Task objective: Render the listing below as a Markdown table with the columns Row and Listing Line, covering only the lines from the line with "Where should I click to: Point to the word" to the line with "[x=218, y=136]", both included. Leave out blank lines.

(Word and item position data)
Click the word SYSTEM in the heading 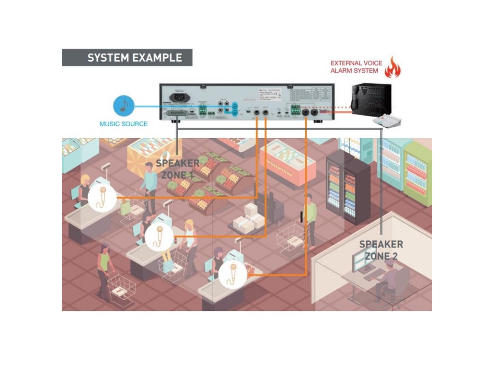pos(108,58)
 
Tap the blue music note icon pos(123,106)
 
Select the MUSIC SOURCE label pos(123,124)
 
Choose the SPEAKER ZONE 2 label pos(381,250)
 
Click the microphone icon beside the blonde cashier pos(102,198)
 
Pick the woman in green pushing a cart pos(104,270)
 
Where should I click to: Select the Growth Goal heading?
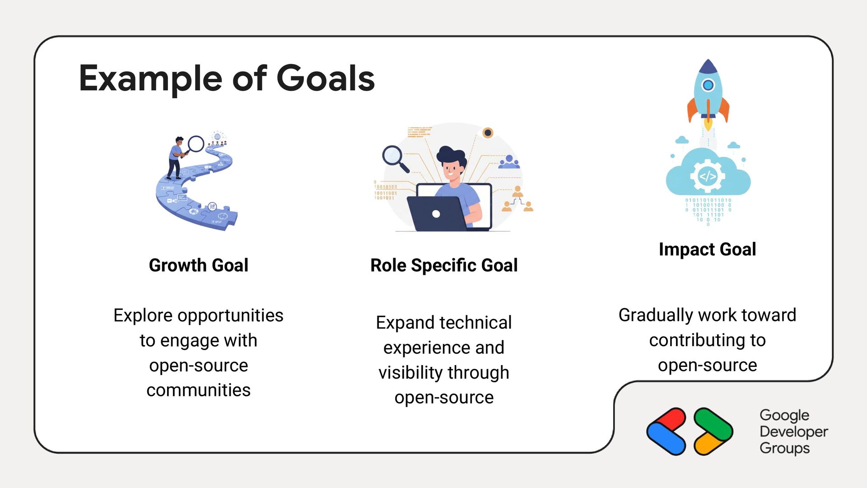[x=198, y=265]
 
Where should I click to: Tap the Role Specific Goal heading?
[x=444, y=265]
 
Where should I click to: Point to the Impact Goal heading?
[x=707, y=249]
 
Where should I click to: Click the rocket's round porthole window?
[x=708, y=85]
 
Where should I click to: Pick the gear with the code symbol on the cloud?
[x=708, y=176]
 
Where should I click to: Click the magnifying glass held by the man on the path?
[x=196, y=144]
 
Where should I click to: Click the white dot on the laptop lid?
[x=436, y=214]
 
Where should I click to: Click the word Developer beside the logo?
[x=793, y=432]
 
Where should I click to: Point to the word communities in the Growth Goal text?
[x=198, y=390]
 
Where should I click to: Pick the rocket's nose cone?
[x=708, y=66]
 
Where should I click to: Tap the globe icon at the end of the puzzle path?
[x=218, y=136]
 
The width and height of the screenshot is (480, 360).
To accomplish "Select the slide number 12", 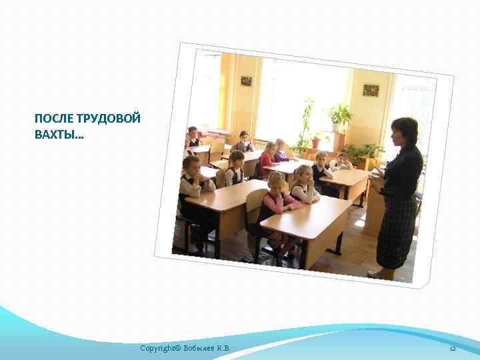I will tap(451, 349).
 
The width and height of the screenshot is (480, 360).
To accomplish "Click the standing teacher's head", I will tap(404, 131).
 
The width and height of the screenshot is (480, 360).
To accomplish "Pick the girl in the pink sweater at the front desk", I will tap(275, 197).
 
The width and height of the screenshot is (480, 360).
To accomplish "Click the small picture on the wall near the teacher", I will tap(371, 90).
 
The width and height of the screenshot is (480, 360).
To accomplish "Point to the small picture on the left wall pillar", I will tap(246, 81).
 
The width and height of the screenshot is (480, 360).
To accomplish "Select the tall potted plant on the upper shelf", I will tap(341, 116).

Task output:
| Row | Listing Line |
|---|---|
| 1 | Where should I click to: Point to the word communities in the Growth Goal text? |
| 2 | [x=198, y=390] |
| 3 | Where should I click to: Pick the rocket's nose cone? |
| 4 | [x=708, y=66] |
| 5 | Where should I click to: Tap the globe icon at the end of the puzzle path? |
| 6 | [x=218, y=136] |